Why Firestore, Part II: reasons to hate it

LeanCode
10 min readNov 24, 2020

--

by Jakub Fijałkowski

Firestore (and Firebase) is a really great solution for many different use cases. As with everything that does so much, it gets complicated very, very quickly even if it looks simple on the surface.

Here are my personal favorites that can bite you real bad based on more than 10 mobile applications in Flutter and React Native and code audits which we have accomplished at LeanCode.

This is a series of articles where we are comprehensively describing the pros and cons of using Firestore as the backend for your next mobile application. In this series, we will try to show you that making this decision is not a simple process and you need to analyze your app from multiple perspectives.

Posts in the series:

  1. Why Firestore, Part I: reasons to love it
  2. Why Firestore, Part II: reasons to hate it [you are currently reading it].
  3. Why Firestore, Part III: 6 things you need to know before using Firestore
  4. Why Firestore, Part IV: how to escape it

Would you like to learn from our past experience on what can go wrong with Firestore and Firebase and what are their biggest disadvantages and limitations? Read on to find out why!

Security & data validation

Being able to access the data directly from the end-user devices creates some non-trivial problems. Normally, your backend system would act as an intermediary that handles all the cross-cutting concerns. Here there isn’t one. Everything that would normally be done there is now the responsibility of Firestore.

And this is a bad idea.

First and foremost, backend systems do validation & authorization. Most of the time those are separate concerns. Firestore, on the other hand, treats them as equal and presents you with the same solution to both. You basically have to write authorization rules that sometimes do the validation. You have to do that in a custom language that somewhat resembles JavaScript but is not. Normally I would say that using a custom language is a good idea. Not here. These things are too complex to be handled with a language that is only able to do simple comparisons, retrieve related documents by id or do a simple query. And pretend to have functions. You can’t really express anything meaningful and stay sane. Adding validation to the mix doesn’t really help (so most of the time there is no validation at all!).

Of course, there are cases when that is not a problem. For example, you can “easily” shield yourself from bad actors by just ignoring/sanitizing malformed data on the client. There are cases when you don’t really need any authorization besides simple “these users can only write these documents and read from those ones”. I would even say that most projects fall under this category in the beginning. Then the complexity creeps in and you find yourself deep in the broken Firestore rules, with validation code everywhere in your app. And no security.

Pricing, usage calculations & indices

Uh oh. I think this is the thing that made me (and well… my clients) scream in agony. Firestore pricing looks normal — you pay for ingress/egress, storage & operations. That’s understandable. What makes it hard is expense monitoring. Or to be more specific — lack of it.

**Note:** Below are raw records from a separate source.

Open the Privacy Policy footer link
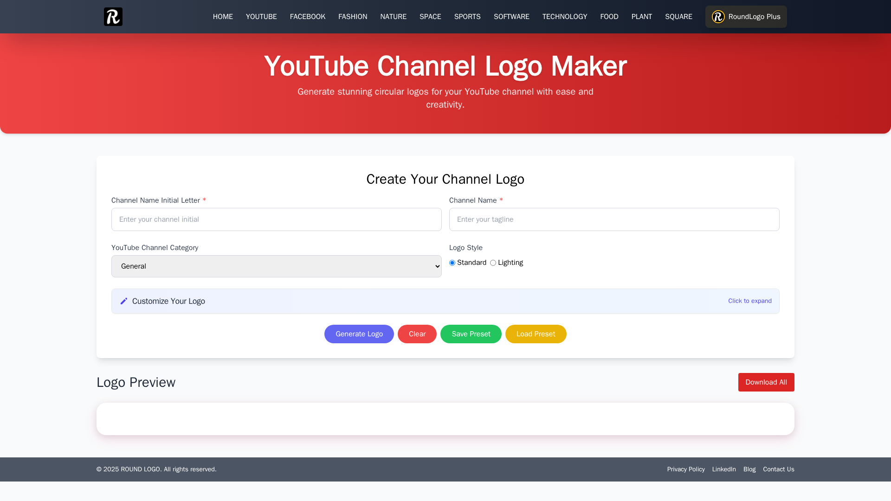This screenshot has height=501, width=891. point(685,469)
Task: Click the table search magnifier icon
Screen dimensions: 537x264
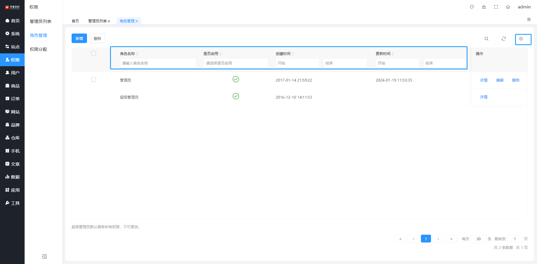Action: tap(486, 39)
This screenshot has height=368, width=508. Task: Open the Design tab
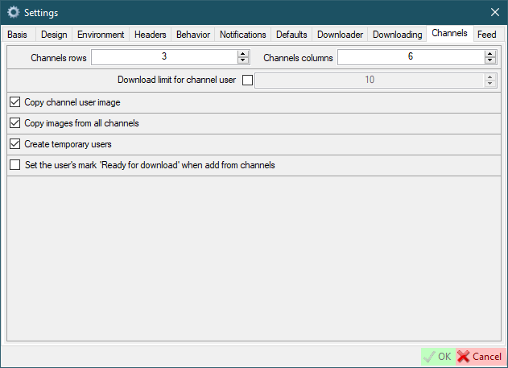click(54, 35)
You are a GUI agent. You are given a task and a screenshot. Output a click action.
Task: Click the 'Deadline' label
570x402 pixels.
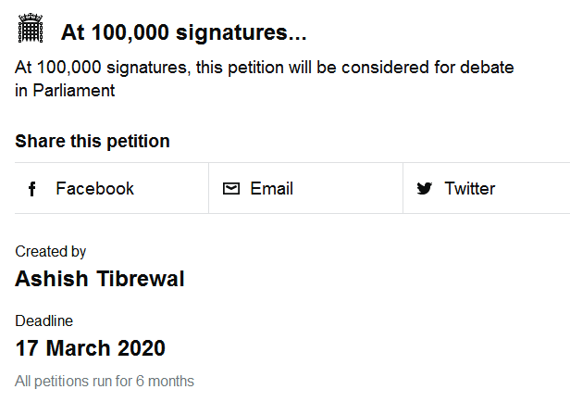(x=44, y=320)
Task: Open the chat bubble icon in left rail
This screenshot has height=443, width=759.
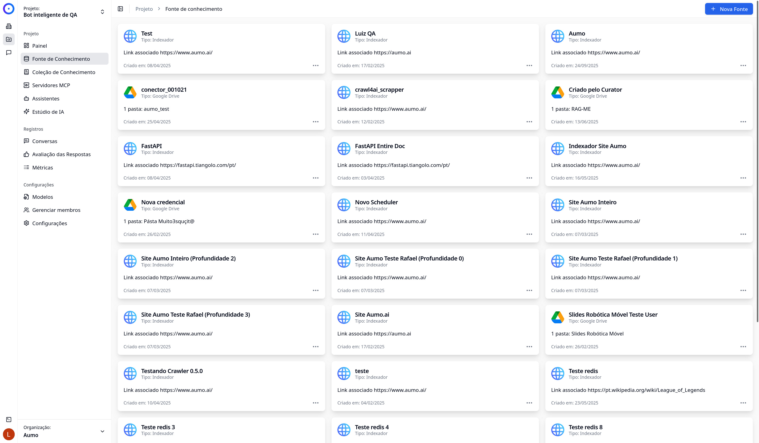Action: click(x=9, y=53)
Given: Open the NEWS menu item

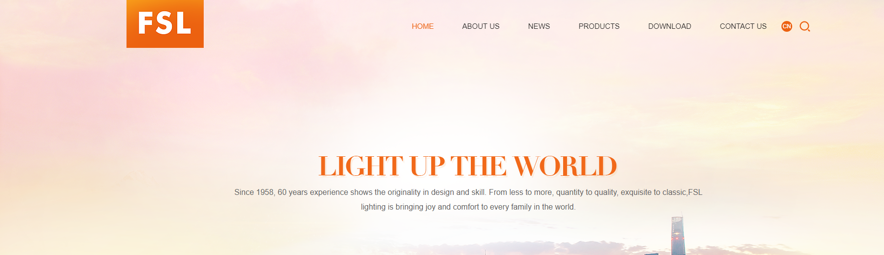Looking at the screenshot, I should 539,26.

Firestore doesn’t really give you a way to check how much you use. You can see how many ops you’ve already used, but when it comes to storage and ingress/egress, you’re pretty much left to yourself. Firestore doesn’t give you anything meaningful there. All you have is a single “storage used” on your GCP bill. It doesn’t tell you how much data you really have or how much new data you’re creating, it only tells you how much they’ve billed you. Nothing else. You can try to derive the changes from it, but that won’t be anywhere near “accurate”.

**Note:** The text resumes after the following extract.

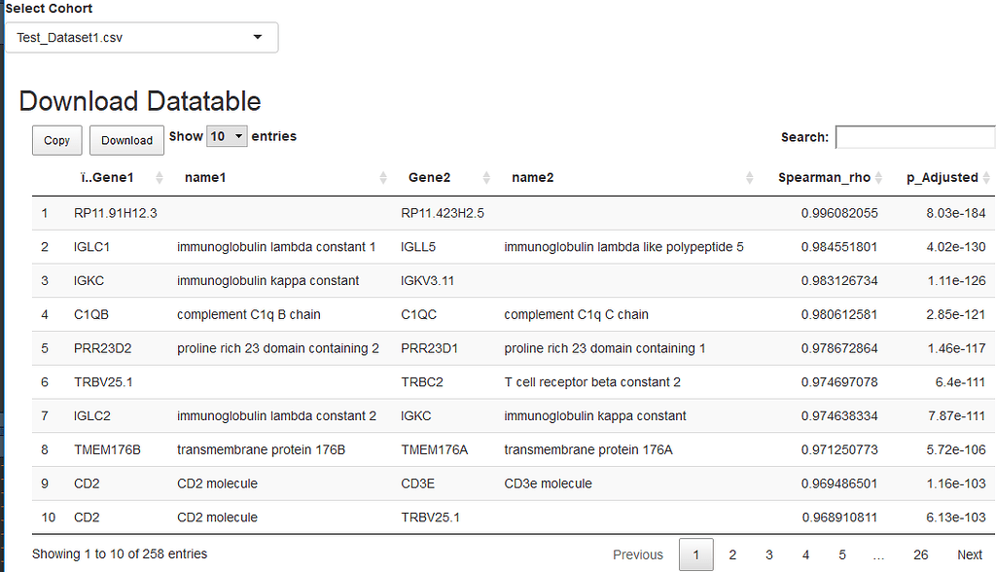
Task: Jump to last page 26
Action: coord(920,554)
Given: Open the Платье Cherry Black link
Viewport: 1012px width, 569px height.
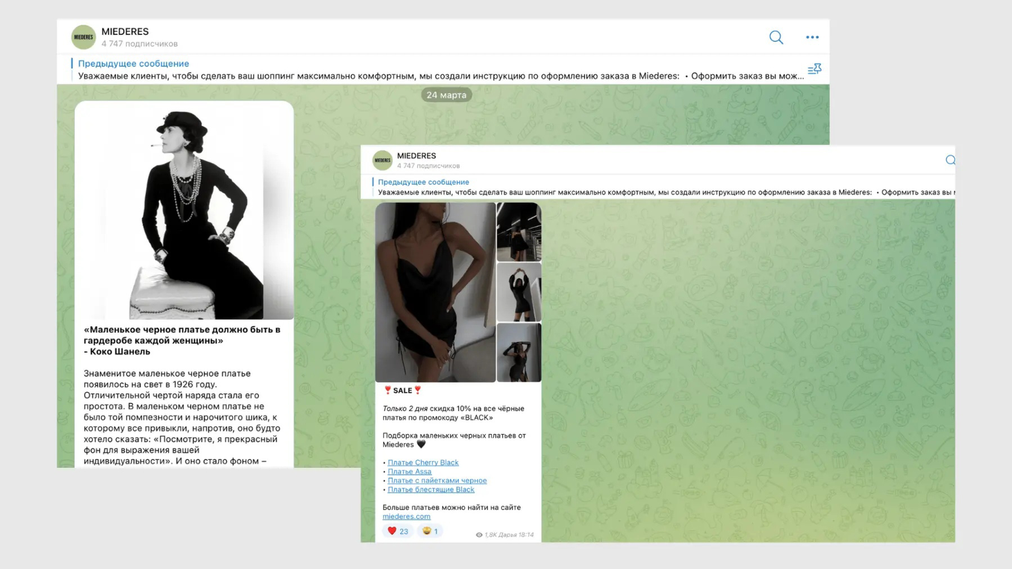Looking at the screenshot, I should (x=423, y=462).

Theoretically, the documentation tells you how to calculate the storage that you use (or will use). You can calculate everything yourself but that requires you to download every single document in the database or do the calculation up-front when uploading the document for the first time. It’s also painfully complicated (for such a simply stated problem), terribly slow, and will cost you money just to calculate how much money you will pay.

What does count under the term storage used? Well, everything. Documents, collections (i.e. paths, as the collection isn’t really a thing when we’re talking about storage space), indices, you name it. You pay for every byte that you create and for every byte that Firestore creates for you. And it creates a lot.

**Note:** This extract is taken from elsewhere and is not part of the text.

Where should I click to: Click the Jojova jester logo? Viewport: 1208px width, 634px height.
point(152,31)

By default, Firestore indexes all of the fields in your documents. All of them. You must explicitly disable indices and you can only create 200 exemption rules (as of 21–09–2020). This makes it extremely important to model your data carefully because one wrong index can result in a tremendous amount of unused data. I am guilty of overlooking this. In Activy, where we use Firestore to sync activities and used to sync Rankings across, we generated almost 24GB of indices for every 1GB of data. We haven’t used any of that.

So, when it comes to the pricing, you have to be really, really, really careful, even for simple cases. As I say — it only takes one bad actor to pollute your data.

Latency is tricky

Google does not make any promises regarding latency. That alone might be the key to rejecting Firestore as your database. Without any assurance, you can’t design your product well. Even if the timing would be high, but you would know it, you would be able to work around it. You could hide the latency by starting the request earlier in the process of just doing it completely in the background for example. This would increase complexity (that Firestore tries to avoid) but would be doable. Without known RTT (round-trip time, latency times 2) you can only measure and hope that it will be consistent.

And the measurements aren’t that good. Over one second for a small query is a really long time. This mostly coincides with our benchmarks in Activy that uses Firestore quite extensively. It works more or less the same as in the article, i.e.:

  1. One client uploads a document,
  2. Other clients receive the notification and process the document,
  3. Then it sets the “processing completed” marker,
  4. The first client receives the “processing completed” marker with notification about the changed document.

Just uploading the document (to a known path) takes more than 300ms in Activy. Waiting for processing and notification being sent takes another couple hundred ms (~200ms in our case). All of this gives 1s at best.

When comparing that to a simple WebSockets server running on the smallest GCP instance (as per the article), Firestore just looks bad. Even if you add message processing, some small database, and such, you won’t get more than, say, 500ms RTT on the smallest instances possible.

Accepting this kind of latency might be feasible for some applications, especially in their early stages, but using Firestore for near real-time communication is shooting yourself in the foot. You won’t be fast even if you did your best.

Querying is really simple

Firestore, even though it is somewhat powerful, is rather limited compared to traditional databases (be it RDBMS or another document database). Combining the basic queries with the index-all-by-default approach gives you a great starting point, but you need to model your data for search-ability upfront. There are a number of limitations that make using Firestore painful. Some of them (e.g. the limits of OR or array-contains/array-contains-any) is not that awkward, but the first limitation, namely that you can do range queries only on a single field, is terribly irritating. It’s quite common to do “get me all transactions from this date range that are valued no less than X” and this single rule disallows that. Also, Firestore does not support “negated” queries (like not-in or plain old !=) which makes common queries unrepresentable.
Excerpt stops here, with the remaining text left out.